Inside, both garages fulfill their functional requirements fairly well, with the Locust Street building having the slight edge in aesthetic appeal and ease of use. While cool in the summer, both are deadly cold in the winter, a condition that could have been alleviated by the installation of glazing (as in the older garages) or a simple industrial heating system. The high cost of parking in either of the structures obviates the need for affordable parking for working people wanting or needing to drive their own vehicles into downtown for their employment. While lawyers, real estate entrepreneurs or engineers are not likely to wince at the $7.00/day (or $4.00/day corporate) rates, such costs become burdensome for low-wage workers. Citizens should be encouraged to use public transportation to reach downtown, yet public facilities built with public funds should be equally accessible to everyone, whether through subsidies or the designation of a certain number of parking spots for those at the lower end of the income spectrum.

Once outside downtown, the mobile Knoxvillian is unlikely to encounter garages at all because land values are still low enough to permit expansive on-grade parking lots. These vary considerably in quality of entry/exit, comprehensibility, shading, signage, easy of access to destination, landscaping, lighting and detailing. While architects are required by law to be familiar with the principles of good parking lot design, the design itself is often left to consultants who tend to favor image, basic functionality (parking space width, turning radii, provisions for the disabled) and economy over comfort, convenience for both pedestrian and driver (who most often are the same person using the facility at different times), and aesthetics.

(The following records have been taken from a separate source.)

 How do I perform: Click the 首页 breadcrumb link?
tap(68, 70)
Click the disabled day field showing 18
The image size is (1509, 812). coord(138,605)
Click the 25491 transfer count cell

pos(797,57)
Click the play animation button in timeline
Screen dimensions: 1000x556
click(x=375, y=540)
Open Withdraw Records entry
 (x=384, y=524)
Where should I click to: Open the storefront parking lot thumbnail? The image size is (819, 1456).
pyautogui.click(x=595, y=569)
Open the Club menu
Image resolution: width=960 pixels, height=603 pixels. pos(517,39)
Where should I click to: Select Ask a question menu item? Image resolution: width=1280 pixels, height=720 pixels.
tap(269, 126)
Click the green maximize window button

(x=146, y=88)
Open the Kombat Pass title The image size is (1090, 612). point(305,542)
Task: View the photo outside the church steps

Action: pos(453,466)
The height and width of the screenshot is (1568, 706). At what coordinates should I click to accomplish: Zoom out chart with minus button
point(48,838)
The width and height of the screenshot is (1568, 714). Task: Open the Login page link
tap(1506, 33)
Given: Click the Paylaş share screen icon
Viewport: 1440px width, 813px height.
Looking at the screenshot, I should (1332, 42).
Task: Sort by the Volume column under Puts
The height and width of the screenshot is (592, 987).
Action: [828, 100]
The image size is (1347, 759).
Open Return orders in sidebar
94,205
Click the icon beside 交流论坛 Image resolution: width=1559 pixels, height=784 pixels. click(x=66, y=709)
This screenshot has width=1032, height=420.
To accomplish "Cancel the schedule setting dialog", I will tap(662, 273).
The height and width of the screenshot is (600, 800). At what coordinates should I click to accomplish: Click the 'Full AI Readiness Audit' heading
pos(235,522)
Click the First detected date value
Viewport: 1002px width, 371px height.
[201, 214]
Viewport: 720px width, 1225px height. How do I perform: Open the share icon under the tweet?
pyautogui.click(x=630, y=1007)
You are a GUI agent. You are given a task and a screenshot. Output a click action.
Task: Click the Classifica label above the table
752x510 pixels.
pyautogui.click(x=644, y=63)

There are no physical artifacts or landscapes encountered in one's daily routine more ubiquitous than these parking lots; asked to list one's favorites, a driver wouldn't hesitate for a moment. While I occasionally venture out along the strips radiating from the center of town, most of my shopping occurs within a few miles of my home. The most pleasant of the medium-size shopping centers I frequent is Western Plaza, situated at the eastern end of Kingston Pike at the edge of the Sequoia Hills neighborhood. Once a rather ordinary (and dreary) L-shaped strip of connected shops, the Plaza was redesigned fifteen years ago with the addition of a roofed walkway or arcade offering pedestrians practical protection from sun and rain as they move from one shop to another. At the same time the architecture was enhanced, the parking was reconfigured into a pleasant lot with a clearly marked entry, several stop signs, and a clear circulation pattern. The main entrance, located at a traffic light (as it should be), leads to a series of parking areas that run perpendicular to the shops. These areas are separated by planted islands whose trees provide shading for vehicles in the summer and some scale and visual relief in the winter. Getting in and out of these smaller parking areas - and the shopping center itself - is always easy and safe.

Down the pike a half-mile from Western Plaza, however, is one of the most chaotic parking lots in the city: Knox Plaza, home to the Kroger's grocery that serves the inner suburbs west of downtown. When this busy store was being renovated nearly a decade ago, there was hope that the parking lot would be reconsidered as well. As it turned out, the lot is even worse now, with an incoherent traffic pattern and entries and exits (especially those near the out-parcel Starbucks coffee house) that are one-way, wrong-way, or no-way. One has to wonder who is designing these ill-conceived lots and who in the city is approving them.

An urban landscape predicated on the automobile and cheap fossil fuel may be problematic and, in the long run, unsustainable, but we can at least demand modest standards that mitigate the effects of its proliferation. Even the most ordinary places can be friendly and comfortable, and we should ask the developers, owners, architects, engineers and city officials who initiate, then design and approve them, to ensure this.